> _SHORT EXERCISE_
From the records below, keep only the lines that contain the word "each", and copy those lines unchanged.

Element lookup records:

▬▬▬▬▬▬

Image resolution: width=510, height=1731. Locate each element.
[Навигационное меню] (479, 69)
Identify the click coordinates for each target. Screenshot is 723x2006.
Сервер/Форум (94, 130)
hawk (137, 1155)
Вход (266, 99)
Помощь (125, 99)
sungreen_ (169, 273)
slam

▬▬▬▬▬▬

> _TASK RESPONSE_
Image resolution: width=510, height=1731. Locate each element.
Identify the click coordinates for each target. Screenshot is 723x2006.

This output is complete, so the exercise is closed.